A soldier secretary was summoned, the release order was dictated, typed, and signed by McCloy and handed to me! I was told to drive to Tule Lake immediately and to take Harvey Itano to Klamath Falls, Oregon, to catch a train to St. Louis. I was told to hurry as St. LouisUniversity required that students report for classes on time and Harvey Itano should not be late. (In war-time civilians did not travel by air; Harvey Itano was to travel by train.)

I dashed to my car and drove to Tule Lake. On arrival I reported to the Camp commandant on duty, who, it being the 4th of July, was a young Army lieutenant, younger even than myself. The lieutenant expressed amazement and didn't believe me, nor the release form signed by the Assistant Secretary of War. He was certainly not going to release one of those "Japs" under his control.

I reminded him how serious it was for a soldier to disobey orders, stressed the urgency of Harvey Itano's release, and suggested he phone the offices of the Western Defense Command in San Francisco to learn if the release order was for real. He telephoned, and I could hear the officer he spoke to in San Francisco blister him for disobeying an order.

Whereupon the young lieutenant cried to me to hurry and we jumped in his Jeep and drove wildly through the camp scattering dogs and children and old people out of our way. We drove up to the Itano's barrack and the soldier pounded on the door, certainly frightening Harvey's parents.
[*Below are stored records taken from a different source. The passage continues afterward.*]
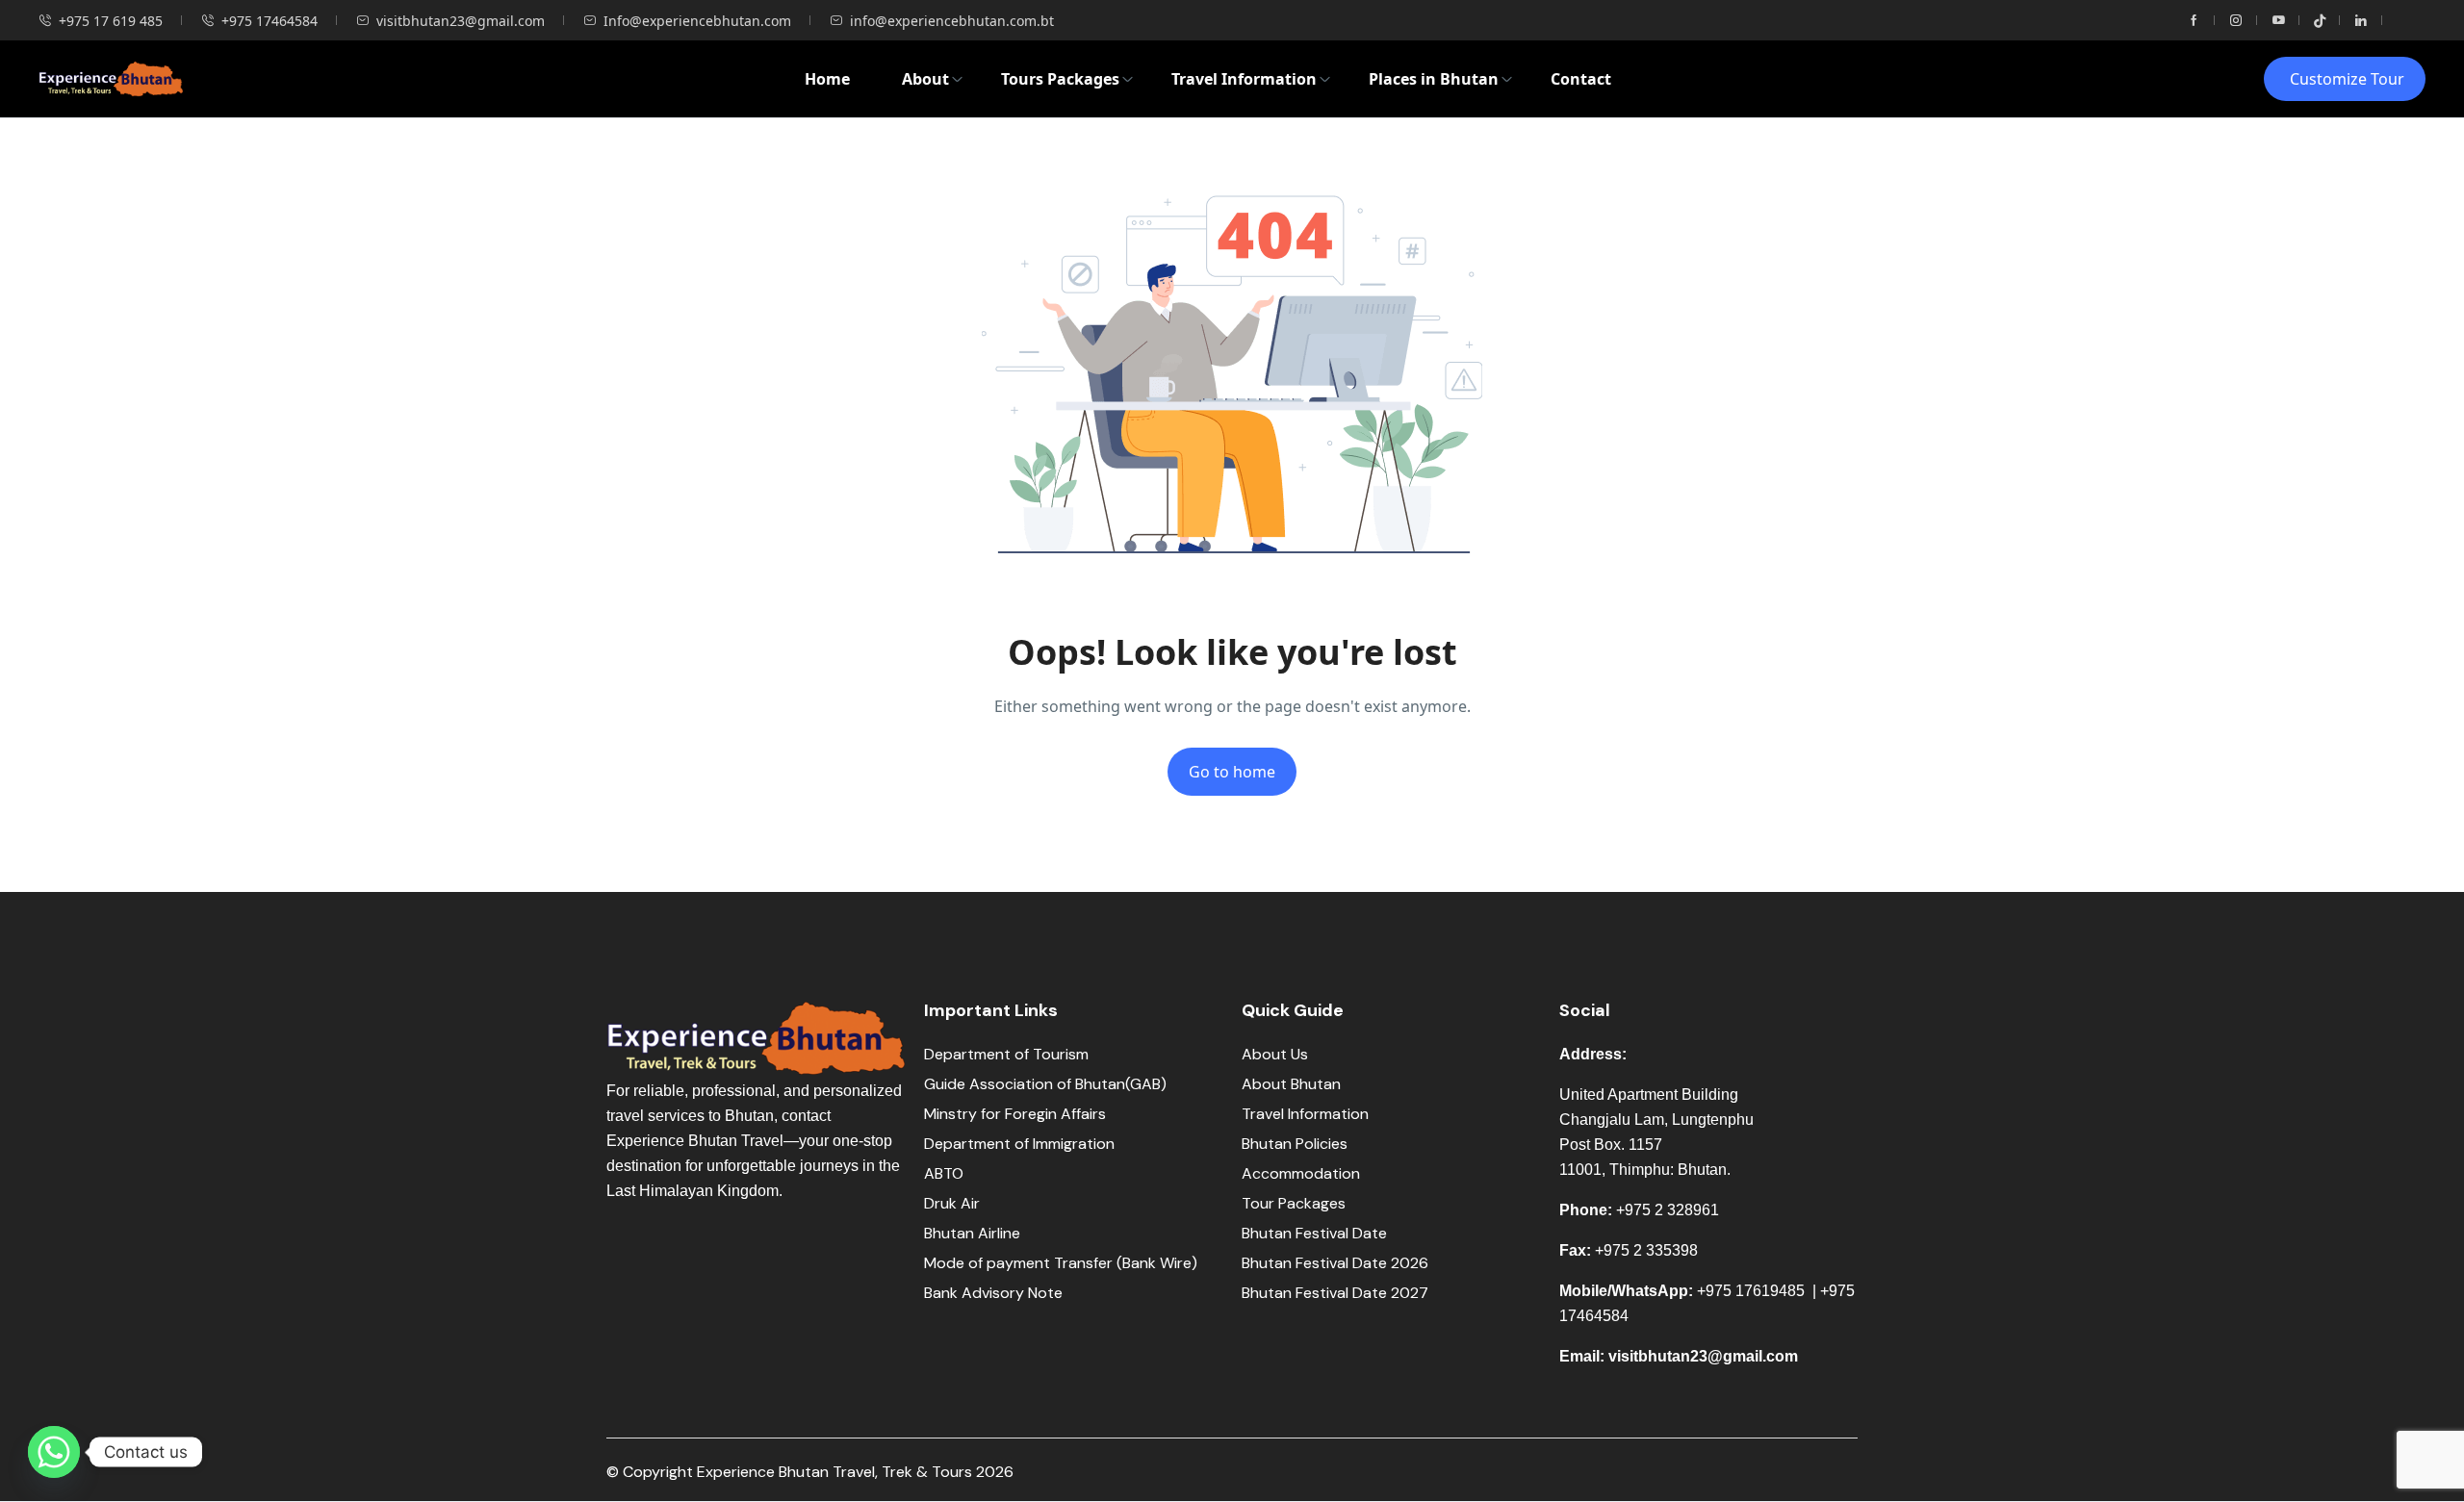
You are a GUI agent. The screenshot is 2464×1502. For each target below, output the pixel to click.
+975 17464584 (269, 21)
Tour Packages (1294, 1203)
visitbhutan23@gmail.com (460, 21)
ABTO (943, 1173)
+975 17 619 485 (111, 21)
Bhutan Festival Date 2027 (1335, 1293)
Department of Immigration (1019, 1143)
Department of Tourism (1006, 1054)
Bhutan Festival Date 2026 (1335, 1263)
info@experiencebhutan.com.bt (952, 21)
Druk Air (952, 1203)
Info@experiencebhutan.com (697, 21)
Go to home (1232, 771)
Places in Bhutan (1434, 78)
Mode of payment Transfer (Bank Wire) (1062, 1263)
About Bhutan (1291, 1084)
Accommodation (1301, 1173)
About (925, 78)
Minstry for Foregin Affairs (1015, 1114)
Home (827, 78)
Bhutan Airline (972, 1233)
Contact (1581, 78)
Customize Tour (2347, 78)
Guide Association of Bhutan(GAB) (1045, 1084)
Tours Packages (1060, 78)
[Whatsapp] (54, 1452)
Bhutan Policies (1295, 1143)
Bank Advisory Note (993, 1293)
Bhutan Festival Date (1314, 1233)
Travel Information (1244, 78)
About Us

None of them had seen me before, but Harvey quickly packed, said his goodbyes and off we went.

Gas rationing had not yet come to the West Coast, but the black-out had and for part of the ride to Klamath Falls, I had to drive with slits of light for head lamps. We arrived at the railroad station an hour or so late, but fortunately, it being war-time, the train was also late. We stood in pitch-dark on the platform as the train pulled in, huge and black and frightening... I still remember how brave Harvey Itano seemed to me as he left the relative security of my company and climbed the steps of the train to go off into the unknown.

Harvey Itano graduated from Medical School with honors and later became a surgeon of some eminence in Los Angeles. The next student was not released until October, so slowly move the wheels of bureaucracy in Washington, too late for timely entrance into colleges in the East. By the end of the War the National Japanese American Student Relocation Council had helped a total of 3500 American citizens of Japanese ancestry find their way from camp to college.


[Note added: The comment that Harvey became a surgeon is incorrect. After finishing medical school, he obtained a Ph. D. in chemistry from Cal Tech and became a molecular biologist.]

[Tom Bodine was the West Coast Director of the National Student Relocation Council. The Council was started in Berkeley, California in 1942 but later it was moved to Philadelphia. Tom Bodine was 27 years old in 1942 and now resides in Bloomfield, Connecticut.]